--- EXTRACTED ENTRIES Enclosed Below ---

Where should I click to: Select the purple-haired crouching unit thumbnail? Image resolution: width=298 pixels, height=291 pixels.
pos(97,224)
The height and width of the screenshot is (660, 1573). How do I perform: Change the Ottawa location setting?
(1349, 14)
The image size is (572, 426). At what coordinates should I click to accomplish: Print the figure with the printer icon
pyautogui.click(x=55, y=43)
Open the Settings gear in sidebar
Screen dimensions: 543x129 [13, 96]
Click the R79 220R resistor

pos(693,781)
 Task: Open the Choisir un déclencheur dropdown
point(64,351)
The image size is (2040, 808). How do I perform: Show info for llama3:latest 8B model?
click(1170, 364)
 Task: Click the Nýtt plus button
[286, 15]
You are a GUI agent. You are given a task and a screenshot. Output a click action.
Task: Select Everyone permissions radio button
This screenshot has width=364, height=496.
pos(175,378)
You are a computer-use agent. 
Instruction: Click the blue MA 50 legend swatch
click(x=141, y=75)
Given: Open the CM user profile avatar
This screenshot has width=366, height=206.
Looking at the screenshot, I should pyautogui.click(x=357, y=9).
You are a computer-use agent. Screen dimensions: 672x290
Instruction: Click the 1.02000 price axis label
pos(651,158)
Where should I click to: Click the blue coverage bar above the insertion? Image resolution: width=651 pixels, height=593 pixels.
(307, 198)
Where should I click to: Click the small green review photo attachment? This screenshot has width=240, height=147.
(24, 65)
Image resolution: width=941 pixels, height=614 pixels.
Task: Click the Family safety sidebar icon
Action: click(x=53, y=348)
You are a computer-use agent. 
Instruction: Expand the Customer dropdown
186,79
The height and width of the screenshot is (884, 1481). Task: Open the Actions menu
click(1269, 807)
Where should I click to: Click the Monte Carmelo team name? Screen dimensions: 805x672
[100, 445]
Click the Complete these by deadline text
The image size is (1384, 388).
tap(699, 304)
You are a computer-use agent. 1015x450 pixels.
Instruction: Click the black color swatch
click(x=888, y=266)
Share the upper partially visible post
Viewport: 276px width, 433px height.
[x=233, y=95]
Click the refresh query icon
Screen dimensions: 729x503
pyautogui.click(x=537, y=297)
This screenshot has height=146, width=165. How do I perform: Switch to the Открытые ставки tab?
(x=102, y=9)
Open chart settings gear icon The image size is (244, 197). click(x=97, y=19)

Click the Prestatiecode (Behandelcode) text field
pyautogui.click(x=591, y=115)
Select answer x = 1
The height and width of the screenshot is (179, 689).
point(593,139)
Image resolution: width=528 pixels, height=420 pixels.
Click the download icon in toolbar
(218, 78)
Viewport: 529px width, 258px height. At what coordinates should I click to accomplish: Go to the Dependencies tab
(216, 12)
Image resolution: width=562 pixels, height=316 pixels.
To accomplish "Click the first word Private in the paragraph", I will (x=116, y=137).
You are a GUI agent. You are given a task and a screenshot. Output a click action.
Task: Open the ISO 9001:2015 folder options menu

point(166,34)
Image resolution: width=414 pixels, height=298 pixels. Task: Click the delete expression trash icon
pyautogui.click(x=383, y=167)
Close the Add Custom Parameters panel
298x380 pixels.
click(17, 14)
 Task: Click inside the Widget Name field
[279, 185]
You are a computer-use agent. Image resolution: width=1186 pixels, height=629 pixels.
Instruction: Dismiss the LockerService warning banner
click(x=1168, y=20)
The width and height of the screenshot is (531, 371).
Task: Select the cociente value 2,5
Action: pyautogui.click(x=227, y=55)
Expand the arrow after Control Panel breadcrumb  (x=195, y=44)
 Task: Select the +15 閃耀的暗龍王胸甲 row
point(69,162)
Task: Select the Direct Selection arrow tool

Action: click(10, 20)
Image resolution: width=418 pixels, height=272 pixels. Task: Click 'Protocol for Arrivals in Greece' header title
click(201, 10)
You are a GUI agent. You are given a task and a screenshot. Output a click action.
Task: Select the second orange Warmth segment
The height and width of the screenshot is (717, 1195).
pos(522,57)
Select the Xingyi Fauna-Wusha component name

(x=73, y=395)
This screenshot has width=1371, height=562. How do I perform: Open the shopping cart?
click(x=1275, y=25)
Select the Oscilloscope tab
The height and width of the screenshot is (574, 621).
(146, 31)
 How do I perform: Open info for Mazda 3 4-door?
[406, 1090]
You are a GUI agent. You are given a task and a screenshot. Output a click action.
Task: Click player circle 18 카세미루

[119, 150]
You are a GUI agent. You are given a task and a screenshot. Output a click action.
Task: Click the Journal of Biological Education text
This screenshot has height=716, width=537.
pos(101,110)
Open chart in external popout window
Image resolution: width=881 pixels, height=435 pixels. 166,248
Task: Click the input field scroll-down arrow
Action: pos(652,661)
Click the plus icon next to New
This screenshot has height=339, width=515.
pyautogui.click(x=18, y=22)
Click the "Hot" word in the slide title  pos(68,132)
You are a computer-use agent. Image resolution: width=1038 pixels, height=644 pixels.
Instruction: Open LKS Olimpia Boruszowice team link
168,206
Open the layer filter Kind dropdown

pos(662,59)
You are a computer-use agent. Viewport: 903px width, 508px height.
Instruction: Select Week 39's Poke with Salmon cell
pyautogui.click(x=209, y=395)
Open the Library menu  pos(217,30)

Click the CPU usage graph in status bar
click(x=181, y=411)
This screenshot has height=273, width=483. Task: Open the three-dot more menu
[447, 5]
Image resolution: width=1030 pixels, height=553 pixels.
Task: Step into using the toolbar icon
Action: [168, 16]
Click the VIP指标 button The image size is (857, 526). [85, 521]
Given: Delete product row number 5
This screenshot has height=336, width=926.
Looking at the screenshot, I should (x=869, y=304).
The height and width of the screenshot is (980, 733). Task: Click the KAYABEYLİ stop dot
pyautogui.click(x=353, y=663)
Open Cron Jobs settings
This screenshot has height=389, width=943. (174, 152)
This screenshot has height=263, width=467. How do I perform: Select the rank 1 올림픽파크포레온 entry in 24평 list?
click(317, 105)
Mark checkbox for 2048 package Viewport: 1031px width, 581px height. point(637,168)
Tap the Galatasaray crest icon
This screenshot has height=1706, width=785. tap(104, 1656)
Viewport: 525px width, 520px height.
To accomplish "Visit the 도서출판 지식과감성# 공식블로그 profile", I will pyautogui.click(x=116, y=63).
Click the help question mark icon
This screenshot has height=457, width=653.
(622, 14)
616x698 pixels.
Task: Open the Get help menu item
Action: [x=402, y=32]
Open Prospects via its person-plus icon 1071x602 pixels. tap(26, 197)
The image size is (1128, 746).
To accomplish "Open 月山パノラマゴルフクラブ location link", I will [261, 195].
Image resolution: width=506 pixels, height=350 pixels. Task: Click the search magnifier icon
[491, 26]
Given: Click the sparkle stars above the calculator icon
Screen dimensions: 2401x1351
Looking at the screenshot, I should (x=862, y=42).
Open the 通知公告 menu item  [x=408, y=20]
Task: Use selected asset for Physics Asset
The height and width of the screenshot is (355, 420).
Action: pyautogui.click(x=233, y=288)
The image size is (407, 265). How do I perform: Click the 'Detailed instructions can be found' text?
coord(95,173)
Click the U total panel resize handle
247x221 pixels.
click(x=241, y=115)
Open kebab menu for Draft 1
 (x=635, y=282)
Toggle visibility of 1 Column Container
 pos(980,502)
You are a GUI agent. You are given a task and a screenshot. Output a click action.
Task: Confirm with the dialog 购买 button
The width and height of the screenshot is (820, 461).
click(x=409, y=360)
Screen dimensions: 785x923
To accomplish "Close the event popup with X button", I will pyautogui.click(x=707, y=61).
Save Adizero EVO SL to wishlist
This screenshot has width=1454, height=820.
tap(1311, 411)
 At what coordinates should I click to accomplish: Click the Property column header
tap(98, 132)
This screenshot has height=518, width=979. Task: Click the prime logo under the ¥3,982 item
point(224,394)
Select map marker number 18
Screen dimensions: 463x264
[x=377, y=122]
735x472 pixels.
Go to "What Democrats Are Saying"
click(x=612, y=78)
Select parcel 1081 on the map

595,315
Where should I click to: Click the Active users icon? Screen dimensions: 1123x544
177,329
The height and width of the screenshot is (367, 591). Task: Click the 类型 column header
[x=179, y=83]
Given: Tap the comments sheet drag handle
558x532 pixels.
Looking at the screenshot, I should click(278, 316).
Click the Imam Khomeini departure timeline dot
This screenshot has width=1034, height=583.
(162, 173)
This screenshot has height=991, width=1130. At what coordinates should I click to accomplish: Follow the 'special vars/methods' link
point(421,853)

--- End of Enclosed EXTRACTED ENTRIES ---

:: TASK DETAILS ::
Your answer should consist only of the lines above between the line holding "Share the upper partially visible post" and the line holding "You are a computer-use agent. Image resolution: width=1186", inclusive, each transcribed exactly.

:: REPLY TO THE TASK ::
Share the upper partially visible post
Viewport: 276px width, 433px height.
[x=233, y=95]
Click the refresh query icon
Screen dimensions: 729x503
pyautogui.click(x=537, y=297)
This screenshot has height=146, width=165. How do I perform: Switch to the Открытые ставки tab?
(x=102, y=9)
Open chart settings gear icon The image size is (244, 197). click(x=97, y=19)

Click the Prestatiecode (Behandelcode) text field
pyautogui.click(x=591, y=115)
Select answer x = 1
The height and width of the screenshot is (179, 689).
point(593,139)
Image resolution: width=528 pixels, height=420 pixels.
Click the download icon in toolbar
(218, 78)
Viewport: 529px width, 258px height. At what coordinates should I click to accomplish: Go to the Dependencies tab
(216, 12)
Image resolution: width=562 pixels, height=316 pixels.
To accomplish "Click the first word Private in the paragraph", I will (x=116, y=137).
You are a GUI agent. You are given a task and a screenshot. Output a click action.
Task: Open the ISO 9001:2015 folder options menu

point(166,34)
Image resolution: width=414 pixels, height=298 pixels. Task: Click the delete expression trash icon
pyautogui.click(x=383, y=167)
Close the Add Custom Parameters panel
298x380 pixels.
click(17, 14)
 Task: Click inside the Widget Name field
[279, 185]
You are a computer-use agent. Image resolution: width=1186 pixels, height=629 pixels.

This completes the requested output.